Keeping Up With Data #67
5 minutes for 5 hours’ worth of reading
The image above comes from the first article in the list below and it’s a collection of screen shots from the documentation of SHAP library. There is a lot of pressure on knowing why machine learning models are making their decisions. What are the key factors? What drives a propensity score of a given customer? These questions are not only important to validate and understand the model. They can also provide valuable insight into individual customers and global trends alike.
Asking questions is an important skill. Not only when it comes to data and analytics.
- 8 Booming Data Science Libraries You Must Watch Out For in 2022: Though I don’t spend my days coding anymore, I’m still reviewing a lot of code and from time to time even write a line or two. But that doesn’t make me less curious about the new libraries that are making life of data scientists easier. I’ve seen the first library on the list — SHAP — being used in multiple projects recently. It provides a great insight into key drivers of a model to data scientists and (with a little voice-over) to business people alike. I haven’t yet tried UMAP, but if it’s better than t-SNE, it’s just a matter of time. The rest of the list is certainly worth checking too. Maybe you’ll find inspiration for your next project. (Bex T. @ TDS)
- Good Data Citizenship Doesn’t Work: The omnipresence of data and growing circle of data users are quickly forming a data society. And just like in society, also data democracy needs good data citizens and strong data leaders. Making data available to the right people at the right time — democratised data — calls for a need to make the data trustworthy. But how to do that? How to document the ever-changing data? Who should do it? How to spread the word? Luckily, there are inspirations from other places focusing on making information available. News sites, Wikipedia, Quora, or Google to name a few. What are the lessons learn drawn by Benn and Mark? Review more, document less. Let there be mess (asking questions helps uncover important issues faster than any documentation). Give voice to others, not just the data owner. (Benn Stancil @ TDS)

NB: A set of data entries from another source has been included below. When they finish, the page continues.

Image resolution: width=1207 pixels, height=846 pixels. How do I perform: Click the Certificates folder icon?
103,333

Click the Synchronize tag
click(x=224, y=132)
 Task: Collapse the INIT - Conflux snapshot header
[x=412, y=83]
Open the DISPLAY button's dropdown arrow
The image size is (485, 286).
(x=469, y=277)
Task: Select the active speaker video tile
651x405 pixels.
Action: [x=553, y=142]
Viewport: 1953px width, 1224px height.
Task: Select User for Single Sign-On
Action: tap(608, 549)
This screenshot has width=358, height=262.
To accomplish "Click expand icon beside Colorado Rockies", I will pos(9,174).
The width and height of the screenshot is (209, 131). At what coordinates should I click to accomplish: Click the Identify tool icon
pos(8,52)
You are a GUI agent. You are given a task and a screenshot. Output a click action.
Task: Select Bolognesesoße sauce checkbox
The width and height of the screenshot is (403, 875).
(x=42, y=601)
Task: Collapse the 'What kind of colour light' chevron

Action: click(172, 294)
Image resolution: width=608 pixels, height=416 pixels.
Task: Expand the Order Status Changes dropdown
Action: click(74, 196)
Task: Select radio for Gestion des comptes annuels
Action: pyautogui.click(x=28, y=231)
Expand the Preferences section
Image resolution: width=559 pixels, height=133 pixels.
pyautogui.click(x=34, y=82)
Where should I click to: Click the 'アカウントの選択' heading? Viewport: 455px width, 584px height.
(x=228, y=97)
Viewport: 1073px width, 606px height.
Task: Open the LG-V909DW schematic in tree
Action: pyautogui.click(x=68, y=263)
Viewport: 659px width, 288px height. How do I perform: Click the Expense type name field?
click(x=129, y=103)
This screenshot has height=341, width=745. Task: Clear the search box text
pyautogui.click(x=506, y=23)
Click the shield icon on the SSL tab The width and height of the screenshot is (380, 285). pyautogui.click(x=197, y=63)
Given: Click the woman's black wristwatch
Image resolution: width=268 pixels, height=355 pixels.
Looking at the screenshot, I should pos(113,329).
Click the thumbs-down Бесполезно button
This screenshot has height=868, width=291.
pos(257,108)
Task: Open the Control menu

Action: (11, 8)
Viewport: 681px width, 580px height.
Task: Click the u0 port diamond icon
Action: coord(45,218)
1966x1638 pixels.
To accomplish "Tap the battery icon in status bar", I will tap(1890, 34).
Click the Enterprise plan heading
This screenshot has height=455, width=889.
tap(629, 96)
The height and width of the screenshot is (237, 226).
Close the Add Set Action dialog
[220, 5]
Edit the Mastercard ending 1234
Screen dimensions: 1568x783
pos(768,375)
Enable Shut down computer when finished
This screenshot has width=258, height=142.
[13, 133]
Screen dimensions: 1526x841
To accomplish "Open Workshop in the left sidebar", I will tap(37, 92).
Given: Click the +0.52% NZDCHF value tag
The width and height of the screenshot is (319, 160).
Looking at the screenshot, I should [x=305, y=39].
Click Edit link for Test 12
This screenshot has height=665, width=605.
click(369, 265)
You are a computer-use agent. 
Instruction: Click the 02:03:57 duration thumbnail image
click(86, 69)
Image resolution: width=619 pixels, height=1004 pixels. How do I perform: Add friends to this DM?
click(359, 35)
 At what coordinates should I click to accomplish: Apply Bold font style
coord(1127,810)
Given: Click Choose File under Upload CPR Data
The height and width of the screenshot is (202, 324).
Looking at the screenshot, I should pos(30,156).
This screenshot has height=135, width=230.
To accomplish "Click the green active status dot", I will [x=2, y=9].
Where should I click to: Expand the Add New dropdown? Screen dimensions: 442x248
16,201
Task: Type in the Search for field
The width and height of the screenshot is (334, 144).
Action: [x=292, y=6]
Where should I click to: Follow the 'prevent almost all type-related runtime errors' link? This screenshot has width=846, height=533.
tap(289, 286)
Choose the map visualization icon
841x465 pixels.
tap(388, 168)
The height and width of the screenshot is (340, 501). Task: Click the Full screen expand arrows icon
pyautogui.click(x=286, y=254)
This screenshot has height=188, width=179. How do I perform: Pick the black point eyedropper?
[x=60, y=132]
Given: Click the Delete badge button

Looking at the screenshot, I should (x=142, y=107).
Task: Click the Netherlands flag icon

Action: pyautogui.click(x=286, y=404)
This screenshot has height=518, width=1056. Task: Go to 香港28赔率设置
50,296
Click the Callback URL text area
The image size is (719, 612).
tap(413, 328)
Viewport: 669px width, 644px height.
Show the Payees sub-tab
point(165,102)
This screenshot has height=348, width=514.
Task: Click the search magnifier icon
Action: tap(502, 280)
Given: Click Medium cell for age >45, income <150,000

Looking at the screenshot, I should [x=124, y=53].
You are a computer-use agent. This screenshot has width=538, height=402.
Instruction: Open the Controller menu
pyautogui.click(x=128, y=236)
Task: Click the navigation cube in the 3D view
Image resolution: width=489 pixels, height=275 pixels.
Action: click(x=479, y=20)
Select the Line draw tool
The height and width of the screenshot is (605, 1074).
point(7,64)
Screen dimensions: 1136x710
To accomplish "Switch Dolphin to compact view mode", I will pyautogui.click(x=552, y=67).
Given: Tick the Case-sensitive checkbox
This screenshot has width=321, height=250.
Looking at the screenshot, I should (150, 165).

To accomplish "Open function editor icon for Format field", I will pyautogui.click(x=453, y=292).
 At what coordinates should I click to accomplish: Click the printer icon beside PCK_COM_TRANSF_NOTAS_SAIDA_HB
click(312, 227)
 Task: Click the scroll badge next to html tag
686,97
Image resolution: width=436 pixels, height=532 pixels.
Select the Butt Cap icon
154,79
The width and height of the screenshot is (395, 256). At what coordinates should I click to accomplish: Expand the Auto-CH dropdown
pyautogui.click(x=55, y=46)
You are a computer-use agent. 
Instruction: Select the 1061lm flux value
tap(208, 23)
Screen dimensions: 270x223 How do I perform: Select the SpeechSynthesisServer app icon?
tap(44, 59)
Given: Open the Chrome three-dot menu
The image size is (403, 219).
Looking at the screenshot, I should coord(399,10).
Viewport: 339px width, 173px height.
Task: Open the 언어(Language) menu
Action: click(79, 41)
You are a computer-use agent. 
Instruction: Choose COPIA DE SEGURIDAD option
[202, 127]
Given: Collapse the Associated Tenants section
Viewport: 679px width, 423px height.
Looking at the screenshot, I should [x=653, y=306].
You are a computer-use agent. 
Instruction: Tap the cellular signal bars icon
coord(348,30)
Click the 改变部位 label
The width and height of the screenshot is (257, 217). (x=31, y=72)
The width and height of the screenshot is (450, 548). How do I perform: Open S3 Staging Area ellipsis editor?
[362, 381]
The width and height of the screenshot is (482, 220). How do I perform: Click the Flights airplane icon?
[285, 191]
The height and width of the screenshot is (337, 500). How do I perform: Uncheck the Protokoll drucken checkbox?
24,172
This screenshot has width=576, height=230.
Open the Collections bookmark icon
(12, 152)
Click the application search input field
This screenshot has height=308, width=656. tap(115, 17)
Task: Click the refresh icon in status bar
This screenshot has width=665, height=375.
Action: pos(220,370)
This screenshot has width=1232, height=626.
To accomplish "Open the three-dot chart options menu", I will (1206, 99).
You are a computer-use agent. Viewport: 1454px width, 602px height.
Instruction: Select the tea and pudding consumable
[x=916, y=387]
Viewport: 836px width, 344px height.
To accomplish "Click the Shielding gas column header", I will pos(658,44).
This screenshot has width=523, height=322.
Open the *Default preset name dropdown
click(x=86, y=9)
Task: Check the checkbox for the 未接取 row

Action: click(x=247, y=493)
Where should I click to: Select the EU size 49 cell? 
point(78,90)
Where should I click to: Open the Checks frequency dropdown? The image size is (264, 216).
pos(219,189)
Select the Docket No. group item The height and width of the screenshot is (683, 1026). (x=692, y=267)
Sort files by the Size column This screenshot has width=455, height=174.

- The Endless Data Buffet: An analogy between data mesh and brunch. Starting with data as ingredients, data product owners as chefs and data engineers as line cooks, to data products as buffet options, or self-service infrastructure being the kitchen, all the way to high-value business analysis as a plate full of delicious brunch food. And just like a restaurant is often a well operating business with rules and processes, there are some in the data mesh buffet. Chefs and kitchen workers are using the tools that are right for the job, they focus on their specialities. The food is available where the customers expect it, in the quantity and quality they paid for. As with any analogy, there are limits to the one developed here. In real life, the roles between customers and staff are not always clearly defined. So everyone is in a slightly schizophrenic situation. And a critical mass of ‘good data citizens’ and data leaders is needed to make it work. (The Sequel)
Let’s all be good data leaders and compel others to be good data citizens.